اَلْقُمَّسُ [el-ḵummes] (سُكَّرٌ [sukker] vezninde) Şerîf ve zî-şân adama denir; yukâlu: هُوَ قُمَّسٌ أَيْ شَرِيفٌ
اَلْقَمْسُ [el-ḵams] (لَمْسٌ [lems] vezninde) Suya dalmak maʹnâsınadır.
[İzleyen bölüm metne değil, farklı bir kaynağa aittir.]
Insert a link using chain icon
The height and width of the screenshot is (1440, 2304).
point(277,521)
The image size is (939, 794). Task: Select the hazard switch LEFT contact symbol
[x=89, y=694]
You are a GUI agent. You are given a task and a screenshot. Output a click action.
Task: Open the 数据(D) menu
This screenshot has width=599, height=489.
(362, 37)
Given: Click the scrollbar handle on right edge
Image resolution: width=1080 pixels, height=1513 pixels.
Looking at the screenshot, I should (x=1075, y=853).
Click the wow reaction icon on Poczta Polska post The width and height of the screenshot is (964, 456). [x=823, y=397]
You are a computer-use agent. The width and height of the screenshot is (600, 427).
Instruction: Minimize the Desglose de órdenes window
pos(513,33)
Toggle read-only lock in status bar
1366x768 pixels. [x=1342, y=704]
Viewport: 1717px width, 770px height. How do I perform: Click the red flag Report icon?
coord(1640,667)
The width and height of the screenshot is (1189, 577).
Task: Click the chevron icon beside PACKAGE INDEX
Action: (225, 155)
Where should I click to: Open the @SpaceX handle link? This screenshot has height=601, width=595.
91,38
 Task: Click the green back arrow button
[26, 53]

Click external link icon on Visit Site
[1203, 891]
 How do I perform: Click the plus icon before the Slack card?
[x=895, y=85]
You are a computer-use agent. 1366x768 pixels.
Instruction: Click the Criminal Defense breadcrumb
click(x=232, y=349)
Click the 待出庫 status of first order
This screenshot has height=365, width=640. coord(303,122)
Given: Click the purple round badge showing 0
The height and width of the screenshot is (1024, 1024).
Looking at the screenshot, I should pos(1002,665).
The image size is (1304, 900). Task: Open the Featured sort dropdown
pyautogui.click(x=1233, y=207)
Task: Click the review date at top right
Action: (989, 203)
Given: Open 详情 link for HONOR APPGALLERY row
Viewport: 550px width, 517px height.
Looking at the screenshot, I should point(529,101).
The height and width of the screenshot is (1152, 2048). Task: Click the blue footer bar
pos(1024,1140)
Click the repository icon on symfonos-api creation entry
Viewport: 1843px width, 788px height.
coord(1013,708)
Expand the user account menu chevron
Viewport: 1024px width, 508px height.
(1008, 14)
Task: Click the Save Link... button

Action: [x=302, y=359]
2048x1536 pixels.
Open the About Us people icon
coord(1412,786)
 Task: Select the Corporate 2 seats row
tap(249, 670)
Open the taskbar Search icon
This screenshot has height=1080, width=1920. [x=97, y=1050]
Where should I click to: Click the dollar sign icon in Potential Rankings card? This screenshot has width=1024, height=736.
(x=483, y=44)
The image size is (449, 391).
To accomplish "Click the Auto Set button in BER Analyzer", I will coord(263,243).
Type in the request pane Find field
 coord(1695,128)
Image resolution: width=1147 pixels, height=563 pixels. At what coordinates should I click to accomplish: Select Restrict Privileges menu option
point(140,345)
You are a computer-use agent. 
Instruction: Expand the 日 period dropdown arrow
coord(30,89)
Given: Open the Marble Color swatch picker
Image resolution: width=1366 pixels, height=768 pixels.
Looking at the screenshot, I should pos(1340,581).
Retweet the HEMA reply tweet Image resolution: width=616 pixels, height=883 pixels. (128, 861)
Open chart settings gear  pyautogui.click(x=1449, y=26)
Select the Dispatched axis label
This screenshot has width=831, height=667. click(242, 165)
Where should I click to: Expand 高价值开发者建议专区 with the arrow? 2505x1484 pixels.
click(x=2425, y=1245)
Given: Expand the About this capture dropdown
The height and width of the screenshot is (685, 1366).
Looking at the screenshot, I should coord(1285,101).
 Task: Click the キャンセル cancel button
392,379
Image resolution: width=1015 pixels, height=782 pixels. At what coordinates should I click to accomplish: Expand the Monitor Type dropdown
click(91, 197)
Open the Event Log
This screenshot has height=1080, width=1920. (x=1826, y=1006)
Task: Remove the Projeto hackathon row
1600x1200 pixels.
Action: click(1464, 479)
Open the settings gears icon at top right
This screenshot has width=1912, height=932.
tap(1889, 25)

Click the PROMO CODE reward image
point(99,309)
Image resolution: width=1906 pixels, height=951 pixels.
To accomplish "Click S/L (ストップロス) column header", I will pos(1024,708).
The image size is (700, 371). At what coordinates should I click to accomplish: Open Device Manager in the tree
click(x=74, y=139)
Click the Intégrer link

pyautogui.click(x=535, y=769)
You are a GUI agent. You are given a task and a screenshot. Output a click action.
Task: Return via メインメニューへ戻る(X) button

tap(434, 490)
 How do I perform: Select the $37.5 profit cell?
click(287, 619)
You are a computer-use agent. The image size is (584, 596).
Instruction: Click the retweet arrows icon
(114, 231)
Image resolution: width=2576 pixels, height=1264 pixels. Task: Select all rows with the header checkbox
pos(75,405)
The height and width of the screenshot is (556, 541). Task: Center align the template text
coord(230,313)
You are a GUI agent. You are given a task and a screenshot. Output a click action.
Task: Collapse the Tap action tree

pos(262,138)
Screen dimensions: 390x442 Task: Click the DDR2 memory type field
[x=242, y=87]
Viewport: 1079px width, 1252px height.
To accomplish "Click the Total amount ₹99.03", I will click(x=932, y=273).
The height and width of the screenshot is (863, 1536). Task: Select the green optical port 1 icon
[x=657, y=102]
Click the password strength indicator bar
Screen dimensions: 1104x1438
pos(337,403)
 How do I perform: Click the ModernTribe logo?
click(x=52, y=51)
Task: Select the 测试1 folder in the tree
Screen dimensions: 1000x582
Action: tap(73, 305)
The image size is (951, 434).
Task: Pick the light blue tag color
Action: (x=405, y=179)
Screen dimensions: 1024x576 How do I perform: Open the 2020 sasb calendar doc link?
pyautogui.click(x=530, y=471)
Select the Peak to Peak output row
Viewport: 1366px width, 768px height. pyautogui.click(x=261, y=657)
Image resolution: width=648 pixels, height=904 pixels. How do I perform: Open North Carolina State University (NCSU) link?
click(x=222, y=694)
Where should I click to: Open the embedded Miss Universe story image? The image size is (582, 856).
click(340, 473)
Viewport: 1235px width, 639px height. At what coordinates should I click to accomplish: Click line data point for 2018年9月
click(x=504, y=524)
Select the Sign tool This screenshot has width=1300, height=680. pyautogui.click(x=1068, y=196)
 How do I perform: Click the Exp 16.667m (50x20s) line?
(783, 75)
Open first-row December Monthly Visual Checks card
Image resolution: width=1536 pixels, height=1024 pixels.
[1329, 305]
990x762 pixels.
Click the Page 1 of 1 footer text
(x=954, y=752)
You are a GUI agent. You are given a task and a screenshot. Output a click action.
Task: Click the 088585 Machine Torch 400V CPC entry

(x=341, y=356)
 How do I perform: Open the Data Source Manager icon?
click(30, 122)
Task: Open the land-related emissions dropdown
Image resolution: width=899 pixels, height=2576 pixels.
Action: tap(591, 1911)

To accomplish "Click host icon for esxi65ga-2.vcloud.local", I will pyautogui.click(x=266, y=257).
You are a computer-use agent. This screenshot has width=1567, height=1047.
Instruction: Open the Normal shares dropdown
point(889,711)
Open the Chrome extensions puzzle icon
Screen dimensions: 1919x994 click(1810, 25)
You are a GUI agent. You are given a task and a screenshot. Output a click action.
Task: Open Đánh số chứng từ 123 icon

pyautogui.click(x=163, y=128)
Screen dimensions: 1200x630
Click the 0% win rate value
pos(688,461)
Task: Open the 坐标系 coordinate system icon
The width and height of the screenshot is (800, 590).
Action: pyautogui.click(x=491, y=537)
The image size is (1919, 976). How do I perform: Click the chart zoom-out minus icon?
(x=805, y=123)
Ve daldırmak manâsına lâzım ve müteʹaddî olur; yukâlu: قَمَسَ الرَّجُلُ فِي الْمَاءِ قَمْسًا مِنَ الْبَابِ اْلأَوَّلِ إِذَا غَاصَ ve yukâlu: قَمَسَهُ فِي الْمَاءِ إِذَا غَمَسَهُ Ve bâb-ı mugâlebede istiʹmâl olunur; tekûlu: قَامَسْتُهُ فَقَمَسْتُهُ أَيْ غَلَبْتُهُ بِالْغَوْصِ Ve çocuk vâlidesi karnında oynamak maʹnâsınadır; yukâlu: قَمَسَ الْوَلَدُ فِي الْبَطْنِ إِذَا اضْطَرَبَ
اَلْقَمْسُ [el-ḵams] (ḵâf’ın fethi ve mîm’in sükûnuyla) Suya dalmak, غَوْصٌ [ġavṡ] maʹnâsına. Ve veled anasının karnında deprendikte قَمَسَ الْوَلَدُ فِي بَطْنِ أُمِّهِ derler.